Just kidding. I've actually had a list of places in the UK that I want to visit stashed away on my computer. The list is incredibly long, and there is no way that I will complete it by the time I leave. The town of Winchester just so happens to be not too far from London, and the train fare was pretty cheap.

It turns out that Winchester was a great choice! And once again, I was lucky to have such beautiful weather while enjoying this little excursion.

Fair warning, this post is a photo dump.

So, I started off the morning with a quick tour around the Great Hall. This 13th century structure was originally part of the Winchester Castle (the ruins you see above) and was built during the rule of William the Conqueror.

It is also home to the "Round Table" from the legend of King Arthur. The Table, which is mounted on the wall (see above), is about 800 years old and was originally made of 121 separate pieces of English oak. **Shout out to the Hampshire County Council for their incredibly informative and detailed brochure - it saves me from switching my computer screen back and forth to Wikipedia.**

 Just outside the Great Hall is Queen Eleanor's Garden, which is named after both Queen Eleanor of Provence and Queen Eleanor of Castile. 

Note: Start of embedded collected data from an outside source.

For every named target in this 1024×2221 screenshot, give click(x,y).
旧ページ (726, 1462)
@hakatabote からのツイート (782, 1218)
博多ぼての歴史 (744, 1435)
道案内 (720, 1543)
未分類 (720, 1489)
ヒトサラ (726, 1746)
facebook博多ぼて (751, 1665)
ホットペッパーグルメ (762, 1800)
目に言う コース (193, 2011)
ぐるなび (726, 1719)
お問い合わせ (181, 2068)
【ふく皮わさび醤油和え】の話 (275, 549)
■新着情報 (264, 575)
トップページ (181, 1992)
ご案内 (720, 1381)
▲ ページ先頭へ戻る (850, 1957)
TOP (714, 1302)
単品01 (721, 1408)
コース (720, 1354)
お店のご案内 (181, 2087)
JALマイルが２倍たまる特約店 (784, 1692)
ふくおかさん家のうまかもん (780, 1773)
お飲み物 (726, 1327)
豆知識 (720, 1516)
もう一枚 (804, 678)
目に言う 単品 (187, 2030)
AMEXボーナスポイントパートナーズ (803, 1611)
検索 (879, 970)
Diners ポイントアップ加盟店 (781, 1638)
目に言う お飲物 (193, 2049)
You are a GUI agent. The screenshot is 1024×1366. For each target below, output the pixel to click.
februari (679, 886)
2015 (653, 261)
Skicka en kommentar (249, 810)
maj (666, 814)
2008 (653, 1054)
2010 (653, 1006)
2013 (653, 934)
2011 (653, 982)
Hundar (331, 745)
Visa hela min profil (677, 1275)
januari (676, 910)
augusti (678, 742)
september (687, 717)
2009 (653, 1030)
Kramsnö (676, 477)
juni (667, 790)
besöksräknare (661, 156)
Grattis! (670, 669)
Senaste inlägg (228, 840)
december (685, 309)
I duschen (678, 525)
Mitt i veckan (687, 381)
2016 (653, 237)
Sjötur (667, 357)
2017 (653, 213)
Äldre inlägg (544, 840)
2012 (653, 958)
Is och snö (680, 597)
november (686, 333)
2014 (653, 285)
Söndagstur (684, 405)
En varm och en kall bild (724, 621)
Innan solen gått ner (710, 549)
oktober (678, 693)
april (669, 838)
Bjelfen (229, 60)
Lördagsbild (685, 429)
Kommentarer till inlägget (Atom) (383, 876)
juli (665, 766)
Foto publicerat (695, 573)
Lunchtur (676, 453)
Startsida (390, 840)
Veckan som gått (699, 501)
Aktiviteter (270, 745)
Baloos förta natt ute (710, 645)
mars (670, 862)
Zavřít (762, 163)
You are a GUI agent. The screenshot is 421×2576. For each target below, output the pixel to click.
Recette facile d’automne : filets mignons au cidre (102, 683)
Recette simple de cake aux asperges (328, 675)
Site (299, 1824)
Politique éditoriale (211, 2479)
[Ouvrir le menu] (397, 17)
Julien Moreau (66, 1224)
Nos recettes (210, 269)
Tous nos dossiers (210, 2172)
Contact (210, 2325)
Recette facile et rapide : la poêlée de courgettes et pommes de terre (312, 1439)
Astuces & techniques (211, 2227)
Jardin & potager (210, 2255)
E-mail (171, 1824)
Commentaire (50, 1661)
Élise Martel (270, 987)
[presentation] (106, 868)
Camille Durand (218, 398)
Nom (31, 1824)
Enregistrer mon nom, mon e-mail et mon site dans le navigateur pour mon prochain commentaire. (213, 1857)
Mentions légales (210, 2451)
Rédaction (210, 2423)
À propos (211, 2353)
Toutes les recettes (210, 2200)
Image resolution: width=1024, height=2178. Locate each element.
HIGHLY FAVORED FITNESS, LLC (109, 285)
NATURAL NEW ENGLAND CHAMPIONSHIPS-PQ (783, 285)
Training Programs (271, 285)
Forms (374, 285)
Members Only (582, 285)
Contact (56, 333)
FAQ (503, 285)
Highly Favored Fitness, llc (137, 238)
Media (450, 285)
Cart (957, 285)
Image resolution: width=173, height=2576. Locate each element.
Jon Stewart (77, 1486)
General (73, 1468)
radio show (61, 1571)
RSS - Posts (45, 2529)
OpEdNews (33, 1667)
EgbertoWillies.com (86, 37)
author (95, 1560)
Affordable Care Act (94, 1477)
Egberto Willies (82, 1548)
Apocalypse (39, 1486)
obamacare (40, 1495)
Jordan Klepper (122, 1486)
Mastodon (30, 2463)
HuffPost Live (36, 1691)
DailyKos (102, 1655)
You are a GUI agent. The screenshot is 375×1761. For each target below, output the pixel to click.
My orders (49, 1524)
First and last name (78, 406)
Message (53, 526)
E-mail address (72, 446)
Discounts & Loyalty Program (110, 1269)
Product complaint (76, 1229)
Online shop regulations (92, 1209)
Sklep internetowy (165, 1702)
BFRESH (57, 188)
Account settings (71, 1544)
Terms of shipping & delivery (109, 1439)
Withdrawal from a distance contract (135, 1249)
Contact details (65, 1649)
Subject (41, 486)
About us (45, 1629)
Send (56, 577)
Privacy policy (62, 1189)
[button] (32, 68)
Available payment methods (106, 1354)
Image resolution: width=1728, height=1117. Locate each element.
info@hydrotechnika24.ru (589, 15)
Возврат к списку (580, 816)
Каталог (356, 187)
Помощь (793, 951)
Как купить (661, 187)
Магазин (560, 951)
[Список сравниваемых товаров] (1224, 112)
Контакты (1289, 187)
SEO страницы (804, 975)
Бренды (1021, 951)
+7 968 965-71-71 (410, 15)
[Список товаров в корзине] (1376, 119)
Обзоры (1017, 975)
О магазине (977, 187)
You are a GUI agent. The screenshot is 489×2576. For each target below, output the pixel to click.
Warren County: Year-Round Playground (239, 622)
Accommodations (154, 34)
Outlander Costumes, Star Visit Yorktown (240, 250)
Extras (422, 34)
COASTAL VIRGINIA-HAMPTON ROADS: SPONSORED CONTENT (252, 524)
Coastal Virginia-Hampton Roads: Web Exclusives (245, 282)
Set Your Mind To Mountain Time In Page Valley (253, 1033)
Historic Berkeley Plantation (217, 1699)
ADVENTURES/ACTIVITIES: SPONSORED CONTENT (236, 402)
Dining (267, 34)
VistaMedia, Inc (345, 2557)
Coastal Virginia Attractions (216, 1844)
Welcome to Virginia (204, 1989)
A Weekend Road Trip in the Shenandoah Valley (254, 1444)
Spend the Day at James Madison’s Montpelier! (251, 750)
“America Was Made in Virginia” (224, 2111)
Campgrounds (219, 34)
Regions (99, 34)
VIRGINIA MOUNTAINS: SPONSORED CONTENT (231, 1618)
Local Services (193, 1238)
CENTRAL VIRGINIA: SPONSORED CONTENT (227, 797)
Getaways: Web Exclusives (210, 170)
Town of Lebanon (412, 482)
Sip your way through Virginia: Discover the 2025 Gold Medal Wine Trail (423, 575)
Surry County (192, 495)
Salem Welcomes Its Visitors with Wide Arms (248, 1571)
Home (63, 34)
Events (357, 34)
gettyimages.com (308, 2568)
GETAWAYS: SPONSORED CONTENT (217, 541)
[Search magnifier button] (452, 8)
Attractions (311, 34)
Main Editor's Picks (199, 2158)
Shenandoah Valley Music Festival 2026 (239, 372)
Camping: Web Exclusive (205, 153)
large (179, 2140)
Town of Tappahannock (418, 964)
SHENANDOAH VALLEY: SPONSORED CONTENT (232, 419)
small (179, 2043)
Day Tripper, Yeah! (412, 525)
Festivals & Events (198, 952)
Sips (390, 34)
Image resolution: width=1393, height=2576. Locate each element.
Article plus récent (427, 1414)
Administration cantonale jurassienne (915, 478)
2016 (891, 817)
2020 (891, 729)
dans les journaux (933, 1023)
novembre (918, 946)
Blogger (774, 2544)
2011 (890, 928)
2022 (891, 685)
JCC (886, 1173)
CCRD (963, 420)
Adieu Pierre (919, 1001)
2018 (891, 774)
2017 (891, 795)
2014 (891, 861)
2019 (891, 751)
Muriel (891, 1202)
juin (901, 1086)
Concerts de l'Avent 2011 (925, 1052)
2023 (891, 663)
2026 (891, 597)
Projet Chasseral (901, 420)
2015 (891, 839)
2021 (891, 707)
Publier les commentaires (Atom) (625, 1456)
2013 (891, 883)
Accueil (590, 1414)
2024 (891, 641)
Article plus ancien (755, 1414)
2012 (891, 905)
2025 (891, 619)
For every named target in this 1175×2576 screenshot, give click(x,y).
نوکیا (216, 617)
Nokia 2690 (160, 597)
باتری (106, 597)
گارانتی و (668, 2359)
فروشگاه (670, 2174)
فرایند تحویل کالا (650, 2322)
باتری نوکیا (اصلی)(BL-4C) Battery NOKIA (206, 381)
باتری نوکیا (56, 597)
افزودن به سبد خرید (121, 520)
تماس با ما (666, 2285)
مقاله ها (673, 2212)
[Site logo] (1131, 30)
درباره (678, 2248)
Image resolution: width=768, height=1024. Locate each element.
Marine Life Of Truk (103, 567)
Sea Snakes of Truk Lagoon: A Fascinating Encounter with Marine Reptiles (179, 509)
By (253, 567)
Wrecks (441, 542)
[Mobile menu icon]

And then I made my way through the main street, which had plenty of shops and a little market. 

Finally, I made my way to what I really came to Winchester for: Winchester Cathedral!

Why, yes! This is the English Perpendicular Style that was common during the 13th century. Well spotted!

I spent four hours at the cathedral listening to three separate tours of the space. The first was a tour of the crypt below the cathedral, which dates back to the 11th century. Then I took an extensive tour of the cathedral, and I got to hear more about the history of the building phases and the countless political and religious forces that played a central part to the development of the cathedral. And then finally, I took a tour of the bell tower, which gave me a glimpse of the rafters above the roof and the intricate pulley system that is used to operate the bells. 

This cathedral is also the final resting place for Jane Austen!

The rafters above the ceiling.

Halfway through our journey to the very top of the tower.

No Quasimodo, unfortunately. Apparently, pulling one of the bell ropes is not part of the tour (or any tour). Trust me, I asked.

Low lighting = grainy photos. We were in here when the bells rang at 3:00pm. Incredibly LOUD!

The best part was being able to see these AMAZING views of Winchester and the surrounding countryside from the top of the bell tower. 

If you haven't figured it out by now, I study medieval architecture. I can assure you that this blog will frequently post stuff about medieval cathedrals throughout the next year.